(Dataset entries)
=== Begin Enclosure ===

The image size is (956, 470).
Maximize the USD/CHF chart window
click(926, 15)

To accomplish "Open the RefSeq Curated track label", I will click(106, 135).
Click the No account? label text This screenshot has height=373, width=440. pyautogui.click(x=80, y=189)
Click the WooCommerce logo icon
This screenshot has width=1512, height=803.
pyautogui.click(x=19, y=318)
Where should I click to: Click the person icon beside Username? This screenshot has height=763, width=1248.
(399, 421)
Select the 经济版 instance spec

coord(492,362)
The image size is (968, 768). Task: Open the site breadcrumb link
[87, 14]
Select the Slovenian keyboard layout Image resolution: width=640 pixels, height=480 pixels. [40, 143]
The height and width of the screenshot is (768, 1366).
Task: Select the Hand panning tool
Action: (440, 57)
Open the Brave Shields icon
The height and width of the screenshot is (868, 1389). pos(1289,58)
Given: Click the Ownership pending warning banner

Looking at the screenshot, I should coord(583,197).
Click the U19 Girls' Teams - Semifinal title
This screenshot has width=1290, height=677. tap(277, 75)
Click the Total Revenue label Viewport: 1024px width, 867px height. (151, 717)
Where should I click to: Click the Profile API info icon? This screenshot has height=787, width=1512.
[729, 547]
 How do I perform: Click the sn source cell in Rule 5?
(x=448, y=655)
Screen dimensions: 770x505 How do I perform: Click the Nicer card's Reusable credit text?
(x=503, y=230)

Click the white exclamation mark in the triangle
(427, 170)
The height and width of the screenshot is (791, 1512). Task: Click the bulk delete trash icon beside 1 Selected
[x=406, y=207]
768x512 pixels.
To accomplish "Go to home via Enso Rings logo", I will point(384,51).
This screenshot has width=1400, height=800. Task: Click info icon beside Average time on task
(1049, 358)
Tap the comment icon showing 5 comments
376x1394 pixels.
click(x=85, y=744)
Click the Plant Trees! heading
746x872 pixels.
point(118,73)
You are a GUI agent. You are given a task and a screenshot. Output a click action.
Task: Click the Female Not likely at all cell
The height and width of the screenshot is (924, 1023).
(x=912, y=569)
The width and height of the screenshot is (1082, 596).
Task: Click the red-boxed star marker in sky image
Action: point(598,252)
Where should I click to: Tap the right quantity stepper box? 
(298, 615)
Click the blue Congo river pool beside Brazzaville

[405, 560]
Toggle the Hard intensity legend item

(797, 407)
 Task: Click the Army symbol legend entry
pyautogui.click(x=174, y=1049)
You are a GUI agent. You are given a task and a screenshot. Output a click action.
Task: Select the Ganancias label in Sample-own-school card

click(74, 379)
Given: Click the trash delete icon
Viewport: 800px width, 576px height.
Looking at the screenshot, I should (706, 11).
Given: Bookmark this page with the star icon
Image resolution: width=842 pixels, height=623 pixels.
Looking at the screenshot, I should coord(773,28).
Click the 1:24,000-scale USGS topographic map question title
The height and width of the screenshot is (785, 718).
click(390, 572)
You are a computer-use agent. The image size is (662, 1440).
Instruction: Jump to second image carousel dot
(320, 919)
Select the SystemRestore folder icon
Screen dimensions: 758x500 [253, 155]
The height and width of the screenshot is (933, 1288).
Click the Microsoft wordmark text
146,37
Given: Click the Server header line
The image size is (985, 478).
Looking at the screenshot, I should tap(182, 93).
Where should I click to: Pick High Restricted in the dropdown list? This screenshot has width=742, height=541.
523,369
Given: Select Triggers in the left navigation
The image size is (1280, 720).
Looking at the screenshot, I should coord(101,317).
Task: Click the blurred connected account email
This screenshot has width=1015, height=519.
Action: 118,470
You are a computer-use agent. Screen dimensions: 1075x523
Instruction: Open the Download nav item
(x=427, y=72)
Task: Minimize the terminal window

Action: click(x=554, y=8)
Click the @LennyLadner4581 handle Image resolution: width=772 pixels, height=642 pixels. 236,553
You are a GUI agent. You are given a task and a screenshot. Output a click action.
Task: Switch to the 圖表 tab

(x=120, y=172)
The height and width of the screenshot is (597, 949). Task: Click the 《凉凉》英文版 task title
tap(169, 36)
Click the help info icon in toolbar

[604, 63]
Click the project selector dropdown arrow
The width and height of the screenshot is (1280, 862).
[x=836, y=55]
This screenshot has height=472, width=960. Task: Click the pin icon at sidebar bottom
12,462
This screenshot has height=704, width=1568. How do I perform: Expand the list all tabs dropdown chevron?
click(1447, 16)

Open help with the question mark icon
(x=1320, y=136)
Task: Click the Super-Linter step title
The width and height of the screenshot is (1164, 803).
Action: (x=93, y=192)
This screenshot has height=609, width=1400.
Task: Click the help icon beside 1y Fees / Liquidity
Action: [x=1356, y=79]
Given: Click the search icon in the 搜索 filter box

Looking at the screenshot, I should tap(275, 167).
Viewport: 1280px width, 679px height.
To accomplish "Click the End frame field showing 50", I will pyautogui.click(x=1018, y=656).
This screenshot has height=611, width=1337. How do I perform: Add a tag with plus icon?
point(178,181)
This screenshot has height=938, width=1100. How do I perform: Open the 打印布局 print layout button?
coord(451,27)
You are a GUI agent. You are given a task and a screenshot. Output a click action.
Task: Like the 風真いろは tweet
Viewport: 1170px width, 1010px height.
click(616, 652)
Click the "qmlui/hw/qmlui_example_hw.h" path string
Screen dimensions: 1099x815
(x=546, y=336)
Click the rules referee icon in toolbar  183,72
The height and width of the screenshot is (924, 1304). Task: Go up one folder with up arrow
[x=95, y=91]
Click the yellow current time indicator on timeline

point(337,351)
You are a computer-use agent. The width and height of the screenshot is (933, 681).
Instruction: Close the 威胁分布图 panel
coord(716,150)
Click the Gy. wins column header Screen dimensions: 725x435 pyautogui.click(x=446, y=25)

=== End Enclosure ===

What the task requires:
The entries above are to be retyped exactly.

Output below:
The image size is (956, 470).
Maximize the USD/CHF chart window
click(926, 15)

To accomplish "Open the RefSeq Curated track label", I will click(106, 135).
Click the No account? label text This screenshot has height=373, width=440. pyautogui.click(x=80, y=189)
Click the WooCommerce logo icon
This screenshot has width=1512, height=803.
pyautogui.click(x=19, y=318)
Where should I click to: Click the person icon beside Username? This screenshot has height=763, width=1248.
(399, 421)
Select the 经济版 instance spec

coord(492,362)
The image size is (968, 768). Task: Open the site breadcrumb link
[87, 14]
Select the Slovenian keyboard layout Image resolution: width=640 pixels, height=480 pixels. [40, 143]
The height and width of the screenshot is (768, 1366).
Task: Select the Hand panning tool
Action: (440, 57)
Open the Brave Shields icon
The height and width of the screenshot is (868, 1389). pos(1289,58)
Given: Click the Ownership pending warning banner

Looking at the screenshot, I should coord(583,197).
Click the U19 Girls' Teams - Semifinal title
This screenshot has width=1290, height=677. tap(277, 75)
Click the Total Revenue label Viewport: 1024px width, 867px height. (151, 717)
Where should I click to: Click the Profile API info icon? This screenshot has height=787, width=1512.
[729, 547]
 How do I perform: Click the sn source cell in Rule 5?
(x=448, y=655)
Screen dimensions: 770x505 How do I perform: Click the Nicer card's Reusable credit text?
(x=503, y=230)

Click the white exclamation mark in the triangle
(427, 170)
The height and width of the screenshot is (791, 1512). Task: Click the bulk delete trash icon beside 1 Selected
[x=406, y=207]
768x512 pixels.
To accomplish "Go to home via Enso Rings logo", I will point(384,51).
This screenshot has width=1400, height=800. Task: Click info icon beside Average time on task
(1049, 358)
Tap the comment icon showing 5 comments
376x1394 pixels.
click(x=85, y=744)
Click the Plant Trees! heading
746x872 pixels.
point(118,73)
You are a GUI agent. You are given a task and a screenshot. Output a click action.
Task: Click the Female Not likely at all cell
The height and width of the screenshot is (924, 1023).
(x=912, y=569)
The width and height of the screenshot is (1082, 596).
Task: Click the red-boxed star marker in sky image
Action: point(598,252)
Where should I click to: Tap the right quantity stepper box? 
(298, 615)
Click the blue Congo river pool beside Brazzaville

[405, 560]
Toggle the Hard intensity legend item

(797, 407)
 Task: Click the Army symbol legend entry
pyautogui.click(x=174, y=1049)
You are a GUI agent. You are given a task and a screenshot. Output a click action.
Task: Select the Ganancias label in Sample-own-school card

click(74, 379)
Given: Click the trash delete icon
Viewport: 800px width, 576px height.
Looking at the screenshot, I should (706, 11).
Given: Bookmark this page with the star icon
Image resolution: width=842 pixels, height=623 pixels.
Looking at the screenshot, I should coord(773,28).
Click the 1:24,000-scale USGS topographic map question title
The height and width of the screenshot is (785, 718).
click(390, 572)
You are a computer-use agent. The image size is (662, 1440).
Instruction: Jump to second image carousel dot
(320, 919)
Select the SystemRestore folder icon
Screen dimensions: 758x500 [253, 155]
The height and width of the screenshot is (933, 1288).
Click the Microsoft wordmark text
146,37
Given: Click the Server header line
The image size is (985, 478).
Looking at the screenshot, I should tap(182, 93).
Where should I click to: Pick High Restricted in the dropdown list? This screenshot has width=742, height=541.
523,369
Given: Select Triggers in the left navigation
The image size is (1280, 720).
Looking at the screenshot, I should coord(101,317).
Task: Click the blurred connected account email
This screenshot has width=1015, height=519.
Action: 118,470
You are a computer-use agent. Screen dimensions: 1075x523
Instruction: Open the Download nav item
(x=427, y=72)
Task: Minimize the terminal window

Action: click(x=554, y=8)
Click the @LennyLadner4581 handle Image resolution: width=772 pixels, height=642 pixels. 236,553
You are a GUI agent. You are given a task and a screenshot. Output a click action.
Task: Switch to the 圖表 tab

(x=120, y=172)
The height and width of the screenshot is (597, 949). Task: Click the 《凉凉》英文版 task title
tap(169, 36)
Click the help info icon in toolbar

[604, 63]
Click the project selector dropdown arrow
The width and height of the screenshot is (1280, 862).
[x=836, y=55]
This screenshot has height=472, width=960. Task: Click the pin icon at sidebar bottom
12,462
This screenshot has height=704, width=1568. How do I perform: Expand the list all tabs dropdown chevron?
click(1447, 16)

Open help with the question mark icon
(x=1320, y=136)
Task: Click the Super-Linter step title
The width and height of the screenshot is (1164, 803).
Action: (x=93, y=192)
This screenshot has height=609, width=1400.
Task: Click the help icon beside 1y Fees / Liquidity
Action: [x=1356, y=79]
Given: Click the search icon in the 搜索 filter box

Looking at the screenshot, I should tap(275, 167).
Viewport: 1280px width, 679px height.
To accomplish "Click the End frame field showing 50", I will pyautogui.click(x=1018, y=656).
This screenshot has height=611, width=1337. How do I perform: Add a tag with plus icon?
point(178,181)
This screenshot has height=938, width=1100. How do I perform: Open the 打印布局 print layout button?
coord(451,27)
You are a GUI agent. You are given a task and a screenshot. Output a click action.
Task: Like the 風真いろは tweet
Viewport: 1170px width, 1010px height.
click(616, 652)
Click the "qmlui/hw/qmlui_example_hw.h" path string
Screen dimensions: 1099x815
(x=546, y=336)
Click the rules referee icon in toolbar  183,72
The height and width of the screenshot is (924, 1304). Task: Go up one folder with up arrow
[x=95, y=91]
Click the yellow current time indicator on timeline

point(337,351)
You are a computer-use agent. The width and height of the screenshot is (933, 681).
Instruction: Close the 威胁分布图 panel
coord(716,150)
Click the Gy. wins column header Screen dimensions: 725x435 pyautogui.click(x=446, y=25)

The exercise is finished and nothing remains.